Exercise objective ▸
Below are records; reproduce exactly the lines from the one that has "The width and height of the screenshot is (546, 454)." through the one that has "Task: Delete the app service", ends included, and nothing more.

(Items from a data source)
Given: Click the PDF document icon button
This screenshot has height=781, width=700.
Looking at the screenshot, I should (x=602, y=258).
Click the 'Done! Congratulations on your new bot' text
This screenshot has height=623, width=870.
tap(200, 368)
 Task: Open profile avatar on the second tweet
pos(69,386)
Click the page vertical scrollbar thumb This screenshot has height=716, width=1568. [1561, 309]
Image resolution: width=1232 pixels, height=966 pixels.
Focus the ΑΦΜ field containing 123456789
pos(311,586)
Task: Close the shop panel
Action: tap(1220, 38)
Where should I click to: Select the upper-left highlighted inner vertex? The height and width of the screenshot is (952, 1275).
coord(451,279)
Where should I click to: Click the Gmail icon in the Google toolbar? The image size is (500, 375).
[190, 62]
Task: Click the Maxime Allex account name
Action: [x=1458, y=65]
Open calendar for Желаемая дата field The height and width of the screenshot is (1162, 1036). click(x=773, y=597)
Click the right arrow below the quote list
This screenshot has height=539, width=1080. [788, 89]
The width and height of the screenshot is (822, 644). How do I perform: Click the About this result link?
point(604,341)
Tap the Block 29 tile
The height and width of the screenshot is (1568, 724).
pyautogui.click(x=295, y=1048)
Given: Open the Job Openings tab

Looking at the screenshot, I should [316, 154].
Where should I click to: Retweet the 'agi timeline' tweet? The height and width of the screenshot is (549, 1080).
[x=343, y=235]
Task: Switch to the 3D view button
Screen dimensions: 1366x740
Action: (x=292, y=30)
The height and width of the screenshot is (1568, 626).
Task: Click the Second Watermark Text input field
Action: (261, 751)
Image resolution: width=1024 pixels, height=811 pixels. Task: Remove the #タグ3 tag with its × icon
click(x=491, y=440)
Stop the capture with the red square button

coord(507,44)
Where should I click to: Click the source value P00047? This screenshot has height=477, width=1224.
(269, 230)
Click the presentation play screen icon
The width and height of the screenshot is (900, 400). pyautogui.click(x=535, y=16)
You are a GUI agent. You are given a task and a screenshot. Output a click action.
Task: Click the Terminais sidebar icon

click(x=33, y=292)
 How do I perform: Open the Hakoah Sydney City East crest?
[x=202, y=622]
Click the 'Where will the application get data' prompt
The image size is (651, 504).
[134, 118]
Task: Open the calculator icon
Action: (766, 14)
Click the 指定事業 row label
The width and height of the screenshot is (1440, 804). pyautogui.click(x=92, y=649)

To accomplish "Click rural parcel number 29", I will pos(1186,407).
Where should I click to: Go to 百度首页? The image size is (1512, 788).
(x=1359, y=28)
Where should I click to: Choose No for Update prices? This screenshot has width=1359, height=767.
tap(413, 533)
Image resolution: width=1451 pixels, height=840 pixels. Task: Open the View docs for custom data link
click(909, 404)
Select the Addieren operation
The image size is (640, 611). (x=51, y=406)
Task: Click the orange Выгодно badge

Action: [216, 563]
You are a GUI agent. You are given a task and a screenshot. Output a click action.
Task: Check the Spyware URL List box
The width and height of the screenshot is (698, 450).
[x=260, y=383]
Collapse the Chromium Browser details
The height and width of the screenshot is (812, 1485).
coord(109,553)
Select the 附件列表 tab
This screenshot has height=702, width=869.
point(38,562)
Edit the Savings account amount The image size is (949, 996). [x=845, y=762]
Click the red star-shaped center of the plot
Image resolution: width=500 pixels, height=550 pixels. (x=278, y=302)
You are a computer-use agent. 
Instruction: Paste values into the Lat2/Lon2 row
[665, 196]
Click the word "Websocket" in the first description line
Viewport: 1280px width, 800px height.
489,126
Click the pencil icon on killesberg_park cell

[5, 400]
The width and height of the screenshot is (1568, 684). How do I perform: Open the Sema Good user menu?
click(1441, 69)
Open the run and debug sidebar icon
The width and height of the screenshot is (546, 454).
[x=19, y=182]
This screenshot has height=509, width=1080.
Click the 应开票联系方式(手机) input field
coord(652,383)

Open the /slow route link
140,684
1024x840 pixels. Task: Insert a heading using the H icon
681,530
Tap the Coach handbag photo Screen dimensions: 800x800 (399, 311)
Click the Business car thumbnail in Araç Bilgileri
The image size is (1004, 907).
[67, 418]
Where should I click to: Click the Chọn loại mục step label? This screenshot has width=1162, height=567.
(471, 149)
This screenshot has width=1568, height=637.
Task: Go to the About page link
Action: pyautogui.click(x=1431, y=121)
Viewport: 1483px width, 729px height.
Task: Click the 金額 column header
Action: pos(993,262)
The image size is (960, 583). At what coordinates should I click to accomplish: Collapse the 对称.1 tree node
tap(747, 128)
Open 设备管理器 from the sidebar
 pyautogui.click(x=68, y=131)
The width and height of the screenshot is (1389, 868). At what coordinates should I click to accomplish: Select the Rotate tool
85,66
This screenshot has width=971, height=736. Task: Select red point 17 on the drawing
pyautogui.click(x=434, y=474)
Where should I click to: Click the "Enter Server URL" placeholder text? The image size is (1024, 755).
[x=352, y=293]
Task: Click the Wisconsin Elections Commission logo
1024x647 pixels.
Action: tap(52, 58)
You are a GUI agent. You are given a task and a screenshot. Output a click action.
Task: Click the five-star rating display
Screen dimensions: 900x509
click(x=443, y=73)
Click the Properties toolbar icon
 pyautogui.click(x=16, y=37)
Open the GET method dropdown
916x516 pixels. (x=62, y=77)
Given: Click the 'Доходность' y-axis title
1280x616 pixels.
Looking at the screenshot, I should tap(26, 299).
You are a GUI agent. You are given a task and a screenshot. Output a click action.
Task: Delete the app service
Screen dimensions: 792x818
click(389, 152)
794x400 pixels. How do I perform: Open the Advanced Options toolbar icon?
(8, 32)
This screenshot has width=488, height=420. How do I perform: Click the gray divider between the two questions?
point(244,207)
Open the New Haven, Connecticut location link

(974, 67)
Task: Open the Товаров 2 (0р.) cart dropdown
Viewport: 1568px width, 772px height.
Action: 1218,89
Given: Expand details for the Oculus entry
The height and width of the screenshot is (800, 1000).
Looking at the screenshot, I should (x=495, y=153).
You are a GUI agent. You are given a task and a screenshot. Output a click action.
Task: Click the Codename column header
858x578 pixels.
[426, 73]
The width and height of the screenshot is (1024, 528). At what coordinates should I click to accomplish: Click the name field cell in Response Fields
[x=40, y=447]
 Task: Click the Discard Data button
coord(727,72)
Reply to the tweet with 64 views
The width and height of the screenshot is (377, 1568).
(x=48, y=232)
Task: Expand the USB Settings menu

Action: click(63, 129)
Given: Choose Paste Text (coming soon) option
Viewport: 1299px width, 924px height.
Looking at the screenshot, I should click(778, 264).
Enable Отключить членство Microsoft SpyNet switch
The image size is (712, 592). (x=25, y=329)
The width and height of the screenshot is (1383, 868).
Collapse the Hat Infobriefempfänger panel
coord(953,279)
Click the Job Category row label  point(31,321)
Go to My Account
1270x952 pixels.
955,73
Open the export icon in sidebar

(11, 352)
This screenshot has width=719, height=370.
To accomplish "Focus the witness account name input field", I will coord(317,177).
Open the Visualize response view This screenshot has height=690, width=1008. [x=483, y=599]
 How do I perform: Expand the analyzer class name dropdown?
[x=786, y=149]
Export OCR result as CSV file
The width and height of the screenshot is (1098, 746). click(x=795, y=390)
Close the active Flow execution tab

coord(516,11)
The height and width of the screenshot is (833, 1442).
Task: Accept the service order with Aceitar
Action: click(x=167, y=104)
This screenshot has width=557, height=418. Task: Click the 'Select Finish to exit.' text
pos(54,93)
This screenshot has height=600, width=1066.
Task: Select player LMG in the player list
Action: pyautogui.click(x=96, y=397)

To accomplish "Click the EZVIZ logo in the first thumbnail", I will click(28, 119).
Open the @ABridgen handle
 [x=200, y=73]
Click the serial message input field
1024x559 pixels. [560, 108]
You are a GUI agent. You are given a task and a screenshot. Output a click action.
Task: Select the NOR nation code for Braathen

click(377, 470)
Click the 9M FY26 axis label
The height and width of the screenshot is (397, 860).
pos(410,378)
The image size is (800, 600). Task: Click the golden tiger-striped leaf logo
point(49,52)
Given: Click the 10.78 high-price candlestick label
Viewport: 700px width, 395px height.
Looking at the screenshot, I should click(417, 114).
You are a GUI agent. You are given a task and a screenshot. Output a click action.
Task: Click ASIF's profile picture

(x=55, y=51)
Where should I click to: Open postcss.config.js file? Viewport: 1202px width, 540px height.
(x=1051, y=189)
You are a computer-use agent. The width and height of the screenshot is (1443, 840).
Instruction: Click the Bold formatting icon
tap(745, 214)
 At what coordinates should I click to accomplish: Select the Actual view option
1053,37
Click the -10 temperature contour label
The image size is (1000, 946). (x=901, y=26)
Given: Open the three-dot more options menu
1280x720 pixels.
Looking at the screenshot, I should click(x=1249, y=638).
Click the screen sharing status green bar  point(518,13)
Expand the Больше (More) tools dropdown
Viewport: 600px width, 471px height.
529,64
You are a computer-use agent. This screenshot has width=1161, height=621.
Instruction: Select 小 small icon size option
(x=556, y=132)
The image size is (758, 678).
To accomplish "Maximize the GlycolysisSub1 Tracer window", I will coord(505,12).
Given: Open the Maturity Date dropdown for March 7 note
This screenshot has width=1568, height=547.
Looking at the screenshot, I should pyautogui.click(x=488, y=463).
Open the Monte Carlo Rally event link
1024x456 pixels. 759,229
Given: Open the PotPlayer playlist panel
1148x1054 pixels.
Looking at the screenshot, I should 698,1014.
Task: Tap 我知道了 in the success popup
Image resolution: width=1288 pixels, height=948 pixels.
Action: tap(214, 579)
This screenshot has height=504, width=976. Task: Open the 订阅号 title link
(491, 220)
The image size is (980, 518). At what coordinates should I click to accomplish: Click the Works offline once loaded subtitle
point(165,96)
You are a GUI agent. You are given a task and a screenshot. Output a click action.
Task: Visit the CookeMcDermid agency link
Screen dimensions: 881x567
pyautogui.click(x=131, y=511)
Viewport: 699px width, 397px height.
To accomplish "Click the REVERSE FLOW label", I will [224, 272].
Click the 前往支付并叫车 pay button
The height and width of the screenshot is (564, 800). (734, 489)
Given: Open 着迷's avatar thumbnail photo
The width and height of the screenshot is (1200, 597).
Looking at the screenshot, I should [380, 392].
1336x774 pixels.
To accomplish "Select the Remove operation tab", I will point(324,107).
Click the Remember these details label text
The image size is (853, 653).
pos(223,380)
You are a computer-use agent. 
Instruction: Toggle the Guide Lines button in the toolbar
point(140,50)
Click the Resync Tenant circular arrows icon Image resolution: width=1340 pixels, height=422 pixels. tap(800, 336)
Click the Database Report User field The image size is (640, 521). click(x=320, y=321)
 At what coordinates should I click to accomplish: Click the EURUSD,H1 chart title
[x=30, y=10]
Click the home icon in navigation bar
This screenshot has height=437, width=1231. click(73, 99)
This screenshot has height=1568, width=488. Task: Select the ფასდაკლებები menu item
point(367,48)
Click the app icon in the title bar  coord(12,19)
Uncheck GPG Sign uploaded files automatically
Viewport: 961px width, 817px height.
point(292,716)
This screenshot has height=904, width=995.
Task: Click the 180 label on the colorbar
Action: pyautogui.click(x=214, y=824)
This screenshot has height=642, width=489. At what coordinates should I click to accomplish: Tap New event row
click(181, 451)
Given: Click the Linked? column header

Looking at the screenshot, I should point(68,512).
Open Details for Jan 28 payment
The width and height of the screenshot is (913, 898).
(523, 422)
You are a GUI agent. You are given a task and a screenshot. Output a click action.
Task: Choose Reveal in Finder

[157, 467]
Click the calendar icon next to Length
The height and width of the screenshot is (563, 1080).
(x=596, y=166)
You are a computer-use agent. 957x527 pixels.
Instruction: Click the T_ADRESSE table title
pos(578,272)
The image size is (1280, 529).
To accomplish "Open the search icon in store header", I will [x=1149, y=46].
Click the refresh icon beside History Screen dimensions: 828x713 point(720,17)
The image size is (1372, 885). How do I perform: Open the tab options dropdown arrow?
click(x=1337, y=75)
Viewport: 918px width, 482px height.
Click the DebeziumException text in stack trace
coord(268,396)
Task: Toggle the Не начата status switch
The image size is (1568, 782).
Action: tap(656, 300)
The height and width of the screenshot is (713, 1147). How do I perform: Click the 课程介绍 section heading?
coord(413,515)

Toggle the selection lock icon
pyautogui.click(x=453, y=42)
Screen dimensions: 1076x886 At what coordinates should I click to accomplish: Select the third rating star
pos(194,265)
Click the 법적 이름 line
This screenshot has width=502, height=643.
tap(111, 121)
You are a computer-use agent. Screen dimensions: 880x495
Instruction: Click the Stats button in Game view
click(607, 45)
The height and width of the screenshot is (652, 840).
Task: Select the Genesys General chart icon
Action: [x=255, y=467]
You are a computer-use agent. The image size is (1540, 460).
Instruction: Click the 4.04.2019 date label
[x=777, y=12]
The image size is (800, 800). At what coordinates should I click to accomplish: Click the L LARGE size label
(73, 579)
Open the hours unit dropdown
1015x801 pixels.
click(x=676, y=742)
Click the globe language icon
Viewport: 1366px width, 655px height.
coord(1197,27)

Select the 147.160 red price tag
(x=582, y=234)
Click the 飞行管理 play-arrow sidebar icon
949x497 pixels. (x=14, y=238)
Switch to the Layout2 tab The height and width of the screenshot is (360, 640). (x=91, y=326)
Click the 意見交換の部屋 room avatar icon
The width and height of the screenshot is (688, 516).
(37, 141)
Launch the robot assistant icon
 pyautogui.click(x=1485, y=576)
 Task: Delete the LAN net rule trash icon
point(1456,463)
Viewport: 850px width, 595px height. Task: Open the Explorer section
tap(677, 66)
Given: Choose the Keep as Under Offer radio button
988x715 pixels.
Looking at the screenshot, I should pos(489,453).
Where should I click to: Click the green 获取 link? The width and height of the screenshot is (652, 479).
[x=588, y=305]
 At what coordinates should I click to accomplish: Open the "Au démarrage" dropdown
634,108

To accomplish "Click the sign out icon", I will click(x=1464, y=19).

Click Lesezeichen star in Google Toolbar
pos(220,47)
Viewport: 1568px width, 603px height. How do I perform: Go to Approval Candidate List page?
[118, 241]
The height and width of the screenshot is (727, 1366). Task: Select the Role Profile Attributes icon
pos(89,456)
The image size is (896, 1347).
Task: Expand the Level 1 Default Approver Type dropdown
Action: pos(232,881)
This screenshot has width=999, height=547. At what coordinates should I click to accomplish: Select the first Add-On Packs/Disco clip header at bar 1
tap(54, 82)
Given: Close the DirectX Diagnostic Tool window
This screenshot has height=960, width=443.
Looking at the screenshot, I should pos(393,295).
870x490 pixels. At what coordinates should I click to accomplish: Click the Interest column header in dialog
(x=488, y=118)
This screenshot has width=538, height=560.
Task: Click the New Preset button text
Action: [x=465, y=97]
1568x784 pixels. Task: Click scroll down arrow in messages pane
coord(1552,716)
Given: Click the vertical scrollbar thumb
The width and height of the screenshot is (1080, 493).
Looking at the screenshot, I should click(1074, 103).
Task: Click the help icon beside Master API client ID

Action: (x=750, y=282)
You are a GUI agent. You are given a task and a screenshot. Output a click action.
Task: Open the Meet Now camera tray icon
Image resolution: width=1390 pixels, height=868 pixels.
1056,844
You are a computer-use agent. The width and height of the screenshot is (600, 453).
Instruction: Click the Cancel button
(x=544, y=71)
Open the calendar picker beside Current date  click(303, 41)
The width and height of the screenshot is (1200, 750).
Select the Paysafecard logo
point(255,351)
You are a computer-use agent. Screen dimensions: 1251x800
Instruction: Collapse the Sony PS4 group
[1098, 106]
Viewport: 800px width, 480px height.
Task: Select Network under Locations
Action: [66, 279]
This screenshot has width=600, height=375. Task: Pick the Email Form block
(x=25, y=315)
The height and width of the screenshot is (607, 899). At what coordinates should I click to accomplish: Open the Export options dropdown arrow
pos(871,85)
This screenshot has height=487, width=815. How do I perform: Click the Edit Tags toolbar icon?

Finished task ▸
The width and height of the screenshot is (546, 454).
[x=19, y=182]
This screenshot has height=509, width=1080.
Click the 应开票联系方式(手机) input field
coord(652,383)

Open the /slow route link
140,684
1024x840 pixels. Task: Insert a heading using the H icon
681,530
Tap the Coach handbag photo Screen dimensions: 800x800 (399, 311)
Click the Business car thumbnail in Araç Bilgileri
The image size is (1004, 907).
[67, 418]
Where should I click to: Click the Chọn loại mục step label? This screenshot has width=1162, height=567.
(471, 149)
This screenshot has width=1568, height=637.
Task: Go to the About page link
Action: pyautogui.click(x=1431, y=121)
Viewport: 1483px width, 729px height.
Task: Click the 金額 column header
Action: pos(993,262)
The image size is (960, 583). At what coordinates should I click to accomplish: Collapse the 对称.1 tree node
tap(747, 128)
Open 设备管理器 from the sidebar
 pyautogui.click(x=68, y=131)
The width and height of the screenshot is (1389, 868). At what coordinates should I click to accomplish: Select the Rotate tool
85,66
This screenshot has width=971, height=736. Task: Select red point 17 on the drawing
pyautogui.click(x=434, y=474)
Where should I click to: Click the "Enter Server URL" placeholder text? The image size is (1024, 755).
[x=352, y=293]
Task: Click the Wisconsin Elections Commission logo
1024x647 pixels.
Action: tap(52, 58)
You are a GUI agent. You are given a task and a screenshot. Output a click action.
Task: Click the five-star rating display
Screen dimensions: 900x509
click(x=443, y=73)
Click the Properties toolbar icon
 pyautogui.click(x=16, y=37)
Open the GET method dropdown
916x516 pixels. (x=62, y=77)
Given: Click the 'Доходность' y-axis title
1280x616 pixels.
Looking at the screenshot, I should tap(26, 299).
You are a GUI agent. You are given a task and a screenshot. Output a click action.
Task: Delete the app service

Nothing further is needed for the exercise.